Dicen quienes conocen la situación interna de la Universidad Católica de Valencia que la carta pública del cardenal Cañizares será «como quitarle la espoleta a la bomba» en medio de un polvorín. Que revela la «impotencia» de Cañizares ante una institución que no ha logrado controlar, y que tal vez sea el último intento por salir del «laberinto» en el que se halla.

Cañizares heredó la estructura de la Católica montada en 2003 por Agustín García-Gasco y perpetuada sin apenas modificaciones durante el lustro que Carlos Osoro dirigió el arzobispado. Pero pronto quiso abordar la transformación. En febrero de 2015 se enteró por Levante-EMV de los elevados sueldos del equipo directivo de la Universidad Católica. Sólo cuatro meses después, en junio, cambió al rector: José Alfredo Peris, que cobraba 138.000 euros brutos anuales según reveló este periódico al tener acceso a una nómina suya, dejaba su sitio y asumía el cargo Ignacio Sánchez Cámara, un hombre de la plena confianza de Cañizares, a quien había conocido en Roma como consejero de Educación de la embajada de España en Italia.

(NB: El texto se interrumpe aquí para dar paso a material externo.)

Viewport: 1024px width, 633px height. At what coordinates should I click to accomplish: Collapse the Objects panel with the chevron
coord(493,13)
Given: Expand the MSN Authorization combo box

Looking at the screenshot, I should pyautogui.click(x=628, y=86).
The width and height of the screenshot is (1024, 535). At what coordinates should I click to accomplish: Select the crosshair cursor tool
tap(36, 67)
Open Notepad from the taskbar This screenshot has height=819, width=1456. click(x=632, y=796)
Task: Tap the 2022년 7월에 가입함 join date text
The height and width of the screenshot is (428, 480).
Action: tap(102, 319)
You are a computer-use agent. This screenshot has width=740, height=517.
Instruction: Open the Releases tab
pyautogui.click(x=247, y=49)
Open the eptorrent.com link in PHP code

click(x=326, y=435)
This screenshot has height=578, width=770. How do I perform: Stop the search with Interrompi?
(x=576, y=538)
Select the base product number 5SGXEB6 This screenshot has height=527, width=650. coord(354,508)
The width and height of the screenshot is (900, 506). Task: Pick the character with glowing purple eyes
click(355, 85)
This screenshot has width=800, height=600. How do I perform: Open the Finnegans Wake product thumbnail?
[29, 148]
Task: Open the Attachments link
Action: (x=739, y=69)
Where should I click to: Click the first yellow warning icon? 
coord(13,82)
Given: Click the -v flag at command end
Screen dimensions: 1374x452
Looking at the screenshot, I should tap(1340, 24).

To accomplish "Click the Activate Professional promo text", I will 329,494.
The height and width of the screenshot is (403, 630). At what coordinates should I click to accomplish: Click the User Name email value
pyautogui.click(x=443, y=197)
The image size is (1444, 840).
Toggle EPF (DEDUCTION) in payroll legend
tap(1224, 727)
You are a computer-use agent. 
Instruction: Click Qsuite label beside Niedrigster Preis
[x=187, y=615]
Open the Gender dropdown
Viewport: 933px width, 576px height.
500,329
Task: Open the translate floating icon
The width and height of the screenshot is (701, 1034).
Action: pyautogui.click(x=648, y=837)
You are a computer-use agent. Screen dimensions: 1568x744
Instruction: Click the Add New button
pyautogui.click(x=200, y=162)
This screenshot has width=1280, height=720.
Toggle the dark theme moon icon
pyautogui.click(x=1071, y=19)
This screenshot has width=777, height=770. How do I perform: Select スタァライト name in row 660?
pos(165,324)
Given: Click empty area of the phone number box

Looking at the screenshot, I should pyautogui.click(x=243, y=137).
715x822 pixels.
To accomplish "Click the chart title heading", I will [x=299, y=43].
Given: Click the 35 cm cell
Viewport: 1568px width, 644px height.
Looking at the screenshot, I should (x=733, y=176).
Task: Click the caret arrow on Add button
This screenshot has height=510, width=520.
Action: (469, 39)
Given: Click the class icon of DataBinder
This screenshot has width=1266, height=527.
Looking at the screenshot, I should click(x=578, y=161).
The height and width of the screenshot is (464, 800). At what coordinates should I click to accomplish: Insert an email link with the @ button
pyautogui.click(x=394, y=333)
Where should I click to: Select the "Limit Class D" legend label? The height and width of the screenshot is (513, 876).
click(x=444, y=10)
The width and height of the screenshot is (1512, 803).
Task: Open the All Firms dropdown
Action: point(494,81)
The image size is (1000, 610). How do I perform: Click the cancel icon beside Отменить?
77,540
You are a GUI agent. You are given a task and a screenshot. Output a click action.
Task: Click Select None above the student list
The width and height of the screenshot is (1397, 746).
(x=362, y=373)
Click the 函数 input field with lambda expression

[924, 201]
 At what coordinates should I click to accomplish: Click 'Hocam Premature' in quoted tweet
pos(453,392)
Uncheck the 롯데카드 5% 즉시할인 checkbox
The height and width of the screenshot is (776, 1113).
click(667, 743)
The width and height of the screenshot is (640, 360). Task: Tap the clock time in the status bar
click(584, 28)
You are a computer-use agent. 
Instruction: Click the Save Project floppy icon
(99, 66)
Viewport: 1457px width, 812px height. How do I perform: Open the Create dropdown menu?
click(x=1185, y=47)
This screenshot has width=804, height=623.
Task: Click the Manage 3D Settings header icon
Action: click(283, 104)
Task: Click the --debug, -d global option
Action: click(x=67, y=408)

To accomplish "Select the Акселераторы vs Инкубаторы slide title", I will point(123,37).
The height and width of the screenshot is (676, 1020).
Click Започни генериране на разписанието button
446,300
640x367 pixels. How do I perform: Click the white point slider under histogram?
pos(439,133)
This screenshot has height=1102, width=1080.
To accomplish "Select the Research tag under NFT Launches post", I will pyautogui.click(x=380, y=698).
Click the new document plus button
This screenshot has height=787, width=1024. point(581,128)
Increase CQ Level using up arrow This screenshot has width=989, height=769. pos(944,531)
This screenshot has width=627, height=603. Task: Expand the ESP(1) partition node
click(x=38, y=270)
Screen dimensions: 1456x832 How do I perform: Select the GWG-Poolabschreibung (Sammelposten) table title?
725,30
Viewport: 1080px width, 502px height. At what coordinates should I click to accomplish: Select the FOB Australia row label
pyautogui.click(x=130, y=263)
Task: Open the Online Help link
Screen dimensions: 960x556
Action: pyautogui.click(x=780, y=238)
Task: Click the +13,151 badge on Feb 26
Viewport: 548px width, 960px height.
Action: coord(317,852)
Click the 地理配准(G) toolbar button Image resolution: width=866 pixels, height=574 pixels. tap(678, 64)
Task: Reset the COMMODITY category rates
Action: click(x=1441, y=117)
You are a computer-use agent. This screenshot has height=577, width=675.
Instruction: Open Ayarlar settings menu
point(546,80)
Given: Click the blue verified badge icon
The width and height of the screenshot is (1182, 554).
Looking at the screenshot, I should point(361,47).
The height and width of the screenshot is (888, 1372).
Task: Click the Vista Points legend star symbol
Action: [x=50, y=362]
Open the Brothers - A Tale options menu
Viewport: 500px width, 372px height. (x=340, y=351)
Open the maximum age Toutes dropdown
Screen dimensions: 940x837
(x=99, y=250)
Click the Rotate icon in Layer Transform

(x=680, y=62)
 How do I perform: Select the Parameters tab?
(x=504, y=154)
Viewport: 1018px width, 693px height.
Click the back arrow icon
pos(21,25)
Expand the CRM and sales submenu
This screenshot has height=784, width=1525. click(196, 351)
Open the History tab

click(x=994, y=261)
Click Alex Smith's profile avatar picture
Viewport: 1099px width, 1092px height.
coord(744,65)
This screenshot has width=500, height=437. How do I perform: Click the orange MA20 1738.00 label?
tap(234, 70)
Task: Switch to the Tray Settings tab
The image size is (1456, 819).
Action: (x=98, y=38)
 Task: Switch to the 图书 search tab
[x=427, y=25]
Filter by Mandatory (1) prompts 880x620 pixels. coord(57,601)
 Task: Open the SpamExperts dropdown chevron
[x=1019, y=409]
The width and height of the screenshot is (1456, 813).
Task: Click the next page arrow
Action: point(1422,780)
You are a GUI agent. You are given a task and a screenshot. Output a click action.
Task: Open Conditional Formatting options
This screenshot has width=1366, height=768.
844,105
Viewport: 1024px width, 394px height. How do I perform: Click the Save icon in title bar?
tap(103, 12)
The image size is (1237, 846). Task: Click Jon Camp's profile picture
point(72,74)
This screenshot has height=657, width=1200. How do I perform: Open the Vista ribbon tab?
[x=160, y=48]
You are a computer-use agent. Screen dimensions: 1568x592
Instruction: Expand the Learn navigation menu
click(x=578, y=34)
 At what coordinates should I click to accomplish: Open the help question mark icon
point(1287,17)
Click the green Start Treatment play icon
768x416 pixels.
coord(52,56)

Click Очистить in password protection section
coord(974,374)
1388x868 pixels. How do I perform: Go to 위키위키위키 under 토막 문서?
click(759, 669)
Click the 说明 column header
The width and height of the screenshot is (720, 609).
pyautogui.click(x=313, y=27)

Los cambios continuaron. En diciembre, Cañizares nombró a su obispo auxiliar, Esteban Escudero, como nuevo vicecanciller de la Católica. Y en febrero acometió la remodelación del segundo escalón: cambió a todos los vicerrectores de la Católica. Sin dejar ni uno de la anterior etapa. Ahora tocaba el tercer escalón: los decanos de las facultades, muchos de los cuales atesoran más poder del que querría el nuevo equipo rector de la Católica. La decisión no es todavía oficial, pero algunas fuentes apuntan a que la noticia ya circula por los pasillos de la universidad. Las resistencias a perder poder y complementos salariales ya han aflorado. Cañizares ya ha movido ficha.